Showing posts with label film. Show all posts
Showing posts with label film. Show all posts

Thursday, 13 January 2011

Digital vs Film Debate

When I first began learning to take pictures, barely 10 years ago for the first time, film was very much the dominant medium. I had never heard of a digital camera, even in 2000. My first "proper" camera was the Nikon F65, and I still have it to this day. These days, I work exclusively in digital, with my trust workhorse Nikon D80 - but I still use a lot of my old kit.

I don't have much to say on the Digital vs Film debate that hasn't already been said. However, today while sitting in the gallery of the Camera Club, I came across these wise words from the Photograms Annual of 1895:

"It is quite possible that the man who first introduced a T-square or a compass, was looked upon as a charlatan, who succeeded in gaining accurate geometrical forms, by mechanical means, which had been before his time only possible after years of patient study.
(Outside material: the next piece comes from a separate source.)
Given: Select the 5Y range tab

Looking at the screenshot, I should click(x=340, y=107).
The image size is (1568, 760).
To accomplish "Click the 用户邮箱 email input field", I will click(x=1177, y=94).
A few sordid draughtsmen, no doubt, saw a rival endangering their means of livelihood. For any draughtsmen to fear photography is obviously to write himself down incompetent, but now as then, incompetence is peculiarly fluent in defence of the position it has usurped. This attitude, however, belongs to a past order of things, and at present we find critics well able to distinguish between art and artifice, who are willing to credit the photographer with supreme control of the latter, and even to allow him a certain place within the limits of the temple of art itself."

Perhaps such words apply equally to the "old school" Film and the "young pretender" of digital.

Sunday, 1 August 2010

Captured: America in Color, 1939 - 1943

The Denver Post has just added a stunning collection of images from 1939 - 1943, showing (largely) American rural life at the time. The gallery, titled Captured: America in Color, 1939 - 1943, shows just what was possible with colour film long before it became widely used in a consumer format. None of the images would rank as "famous", but they are evocative - particularly those of black Americans living alongside whites. Compare the work in the cotton fields to the 4th of July celebrations, especially, and the "Juke" joint.